(Problem statement): Only the lines from the opening of the material through the line bearing "You are a computer-use" should be reproduced, exactly and without pictures.

(Records supplied):
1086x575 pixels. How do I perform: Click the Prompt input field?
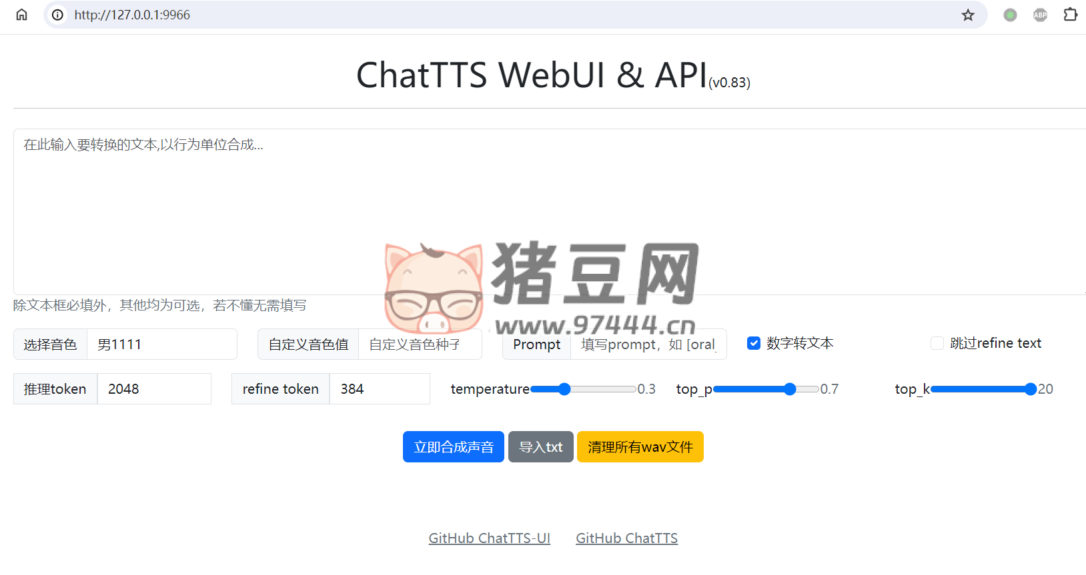click(x=648, y=344)
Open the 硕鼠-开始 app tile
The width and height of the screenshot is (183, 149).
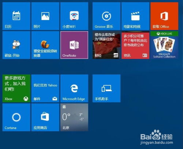[16, 45]
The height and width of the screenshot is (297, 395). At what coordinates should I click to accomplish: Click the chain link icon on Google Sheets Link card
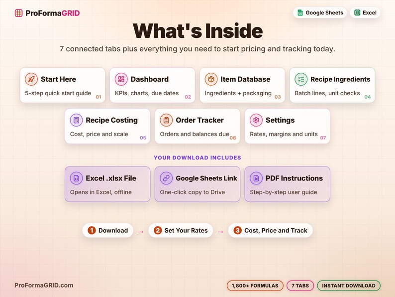pyautogui.click(x=166, y=178)
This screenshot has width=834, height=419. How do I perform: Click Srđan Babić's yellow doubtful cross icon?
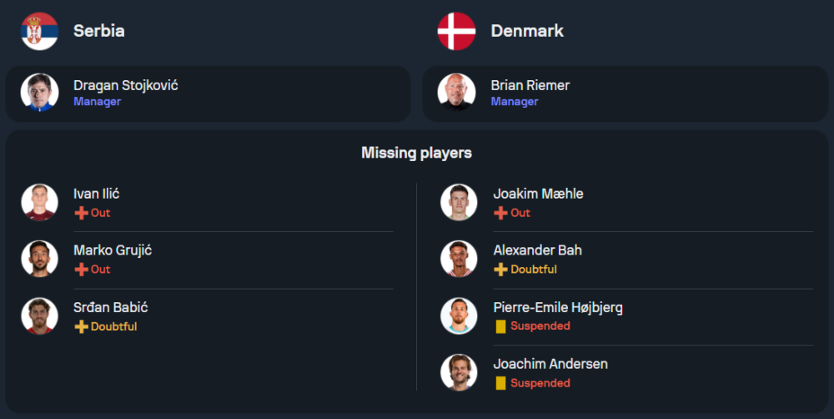tap(81, 326)
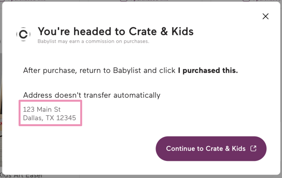Toggle the top-center "I purchased this" checkbox

[x=123, y=1]
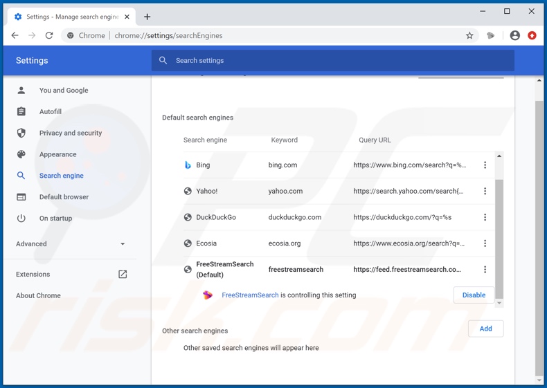Open the user profile avatar icon
Image resolution: width=547 pixels, height=388 pixels.
click(514, 35)
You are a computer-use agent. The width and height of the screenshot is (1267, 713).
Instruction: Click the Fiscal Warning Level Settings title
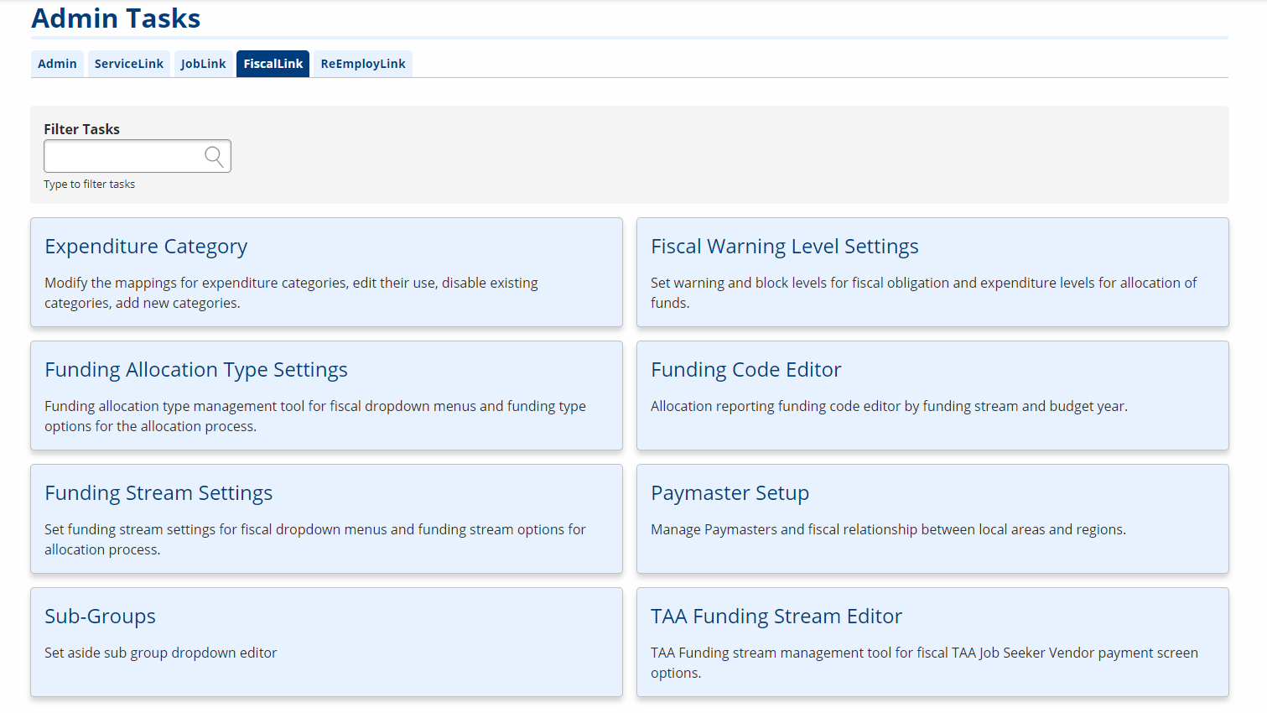click(x=785, y=246)
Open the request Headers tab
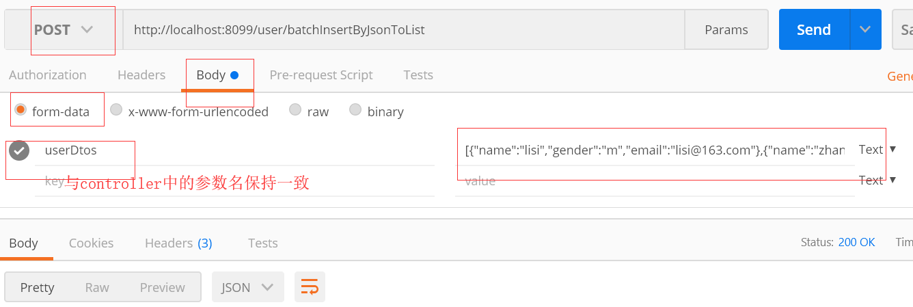This screenshot has width=913, height=307. (141, 75)
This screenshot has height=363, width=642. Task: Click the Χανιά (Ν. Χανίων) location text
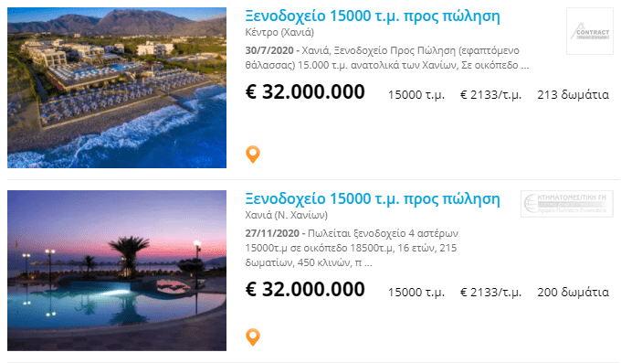(x=286, y=215)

(Written reply):
1086x575 pixels. How do I perform: Click the Prompt input field?
click(x=648, y=344)
Open the 硕鼠-开始 app tile
The width and height of the screenshot is (183, 149).
[16, 45]
The height and width of the screenshot is (297, 395). At what coordinates should I click to accomplish: Click the chain link icon on Google Sheets Link card
pyautogui.click(x=166, y=178)
This screenshot has width=834, height=419. How do I perform: Click Srđan Babić's yellow doubtful cross icon?
tap(81, 326)
Toggle the top-center "I purchased this" checkbox

[x=123, y=1]
Open the user profile avatar icon
Image resolution: width=547 pixels, height=388 pixels.
click(514, 35)
You are a computer-use agent. The width and height of the screenshot is (1267, 713).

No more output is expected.